После выхода фильма «Фотоувеличение Антониони» популярным местом стал «Ваг du Theatre» на авеню Монтень, набитый фотографами и моделями во время показа модных коллекций. Заглянув туда вечером, вы могли узнать, кто сидит без дела. Можно было не сомневаться, что те, кто работает, находятся не в баре, а в своих студиях. В баре было полно молодых людей, слонявшихся с несколькими «никонами» на шее, хотя они ничего не снимали. Все они, очевидно, хотели стать модными фотографами. Фотография превратилась в настоящий культ.

Напротив ресторана «Fouquet» на авеню Георга V находился бар под названием «Alexanders», куда мы заходили с нашими друзьями, Жаком и Патти Фор. Она была фотографом, а он работал ведущим художником во французских журналах «Vogue» и «Adam». После обеда, или похода в кино, или и того и другого мы пропускали по паре стаканчиков в «Alexanders», а потом отправлялись в бар «Харрис» за хот-догами и пивом. Все четверо курили так, как будто считали, что завтрашний день никогда не наступит. Мы вовсю сплетничали, обсуждали творческие планы, беседовали о новых книгах, иногда написанных знакомыми авторами, и о модных коллекциях. Нам очень не хватало этих людей, когда они перебрались в Калифорнию, где Жак умер несколько лет спустя. Патти осталась со своей дочерью Зазу и теперь владеет «Галереей искусств Патрисия Фор», которая пользуется большим успехом.

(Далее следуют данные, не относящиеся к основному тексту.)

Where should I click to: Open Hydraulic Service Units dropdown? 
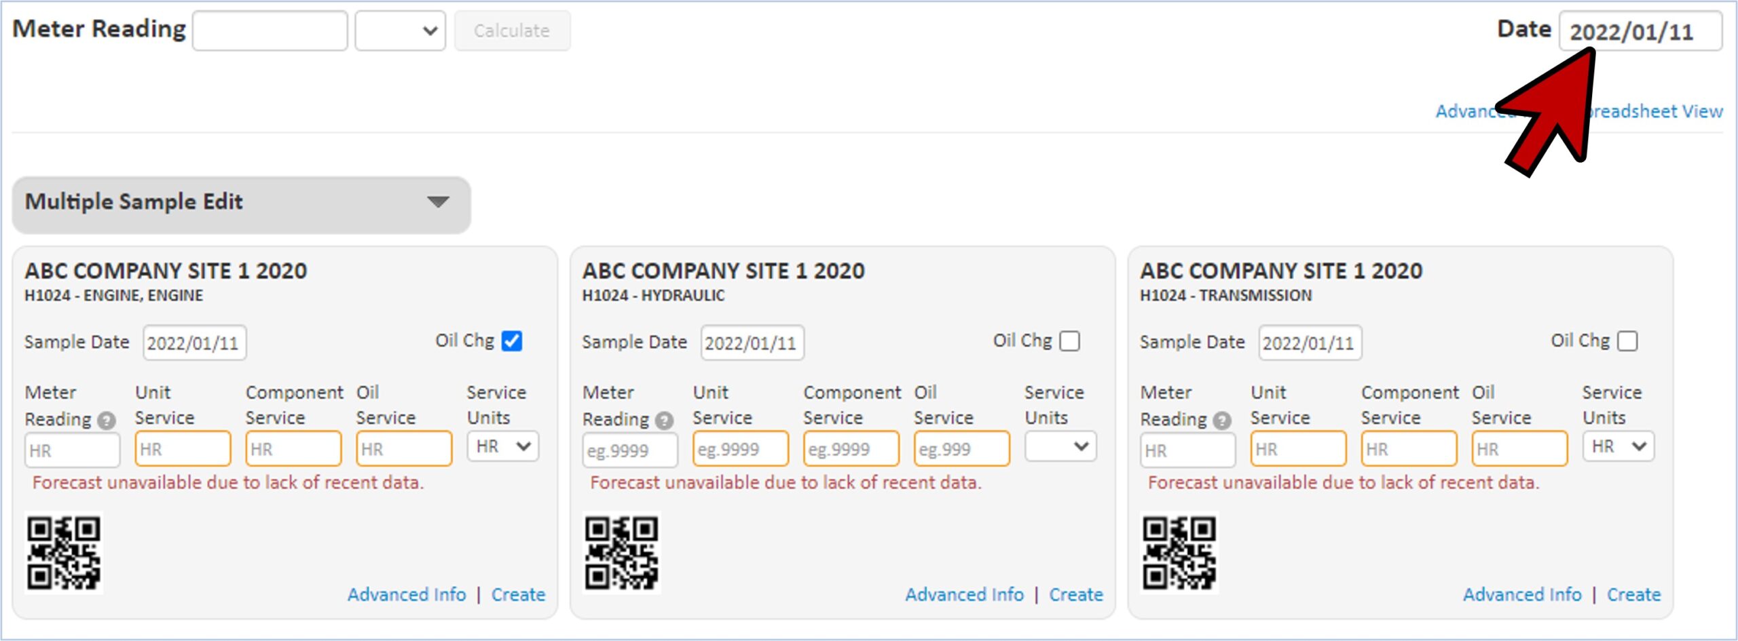pos(1060,447)
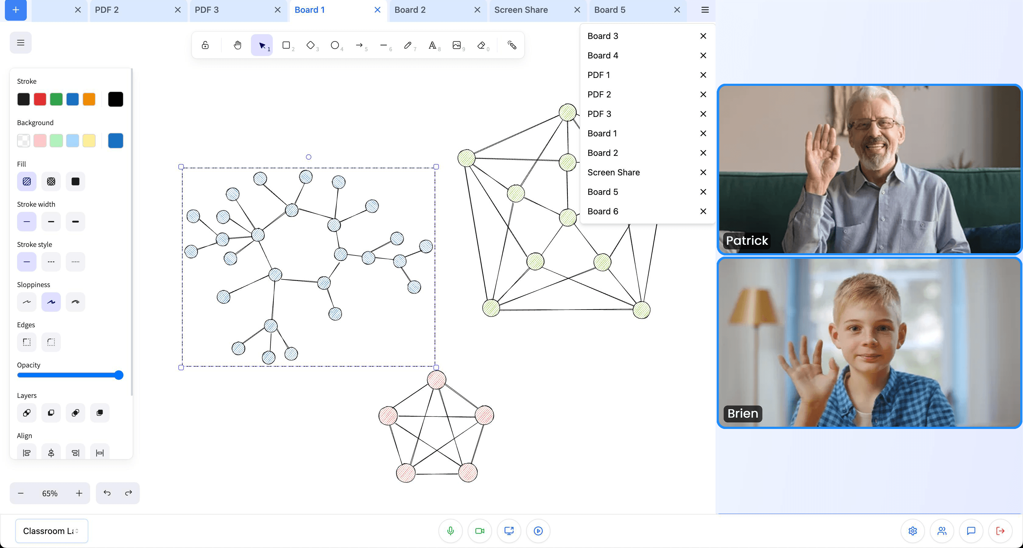
Task: Select the Ellipse shape tool
Action: (335, 45)
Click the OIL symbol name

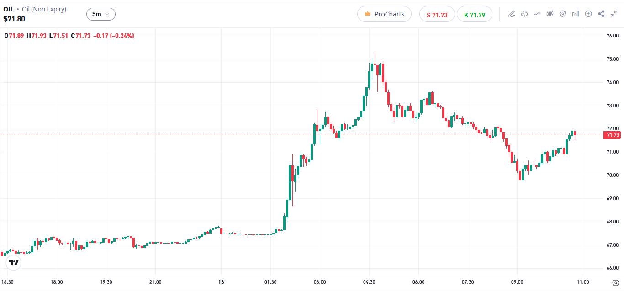tap(9, 9)
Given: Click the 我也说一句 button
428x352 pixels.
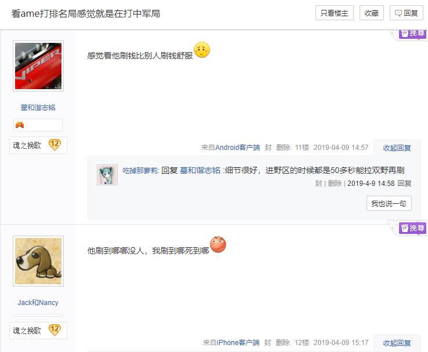Looking at the screenshot, I should click(x=389, y=203).
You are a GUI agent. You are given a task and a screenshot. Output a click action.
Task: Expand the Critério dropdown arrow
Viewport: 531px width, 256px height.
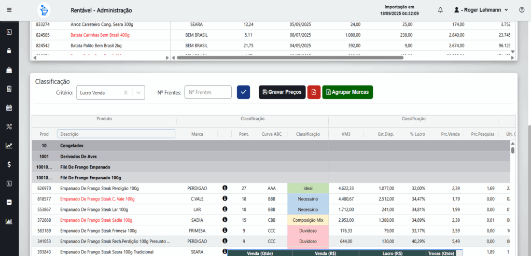138,93
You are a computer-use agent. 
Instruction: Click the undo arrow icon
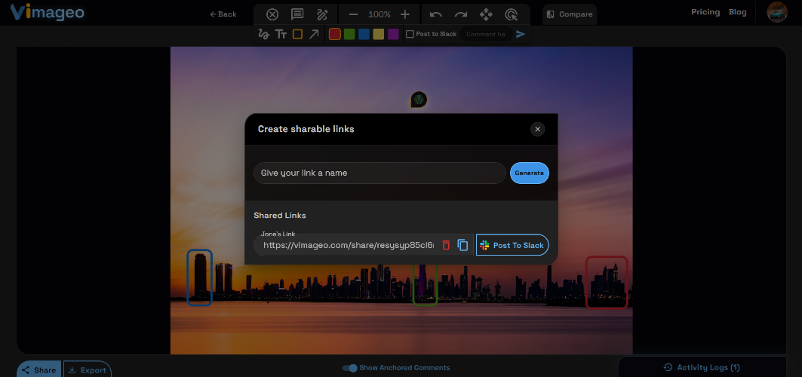[x=436, y=14]
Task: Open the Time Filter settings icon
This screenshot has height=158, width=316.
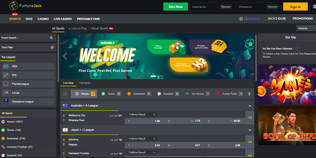Action: [52, 47]
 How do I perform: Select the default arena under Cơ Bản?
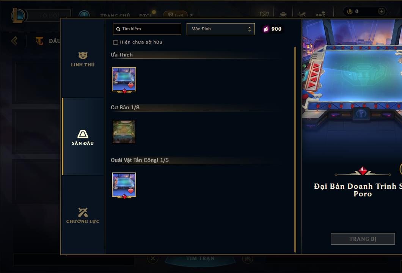124,132
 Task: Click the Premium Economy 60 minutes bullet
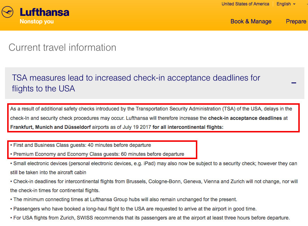[x=97, y=154]
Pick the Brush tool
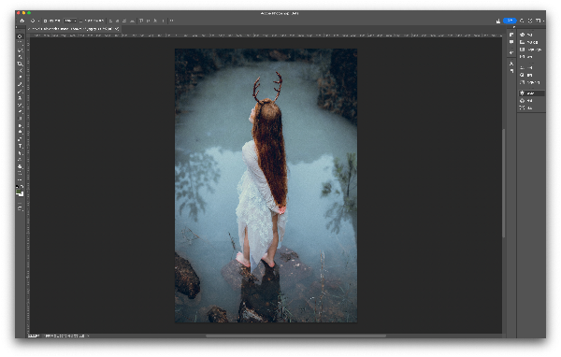This screenshot has width=561, height=357. coord(20,92)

Вскоре после постройки Берлинской стены Жак попросил меня отправиться в Берлин для французского «Vogue», чтобы сделать так называемый фотороман, похожий на короткий кинофильм в фотографиях. В своем фоторомане я рассказал историю о прекрасной русской шпионке, а позировала мне Бригитта Шиллинг. Она фотографировала документы и занималась другими шпионскими вещами, но в конце концов ее арестовали два берлинских копа. В серии есть снимок Бригитты, стоящей на одной из башен с видом на другую сторону Берлинской стены.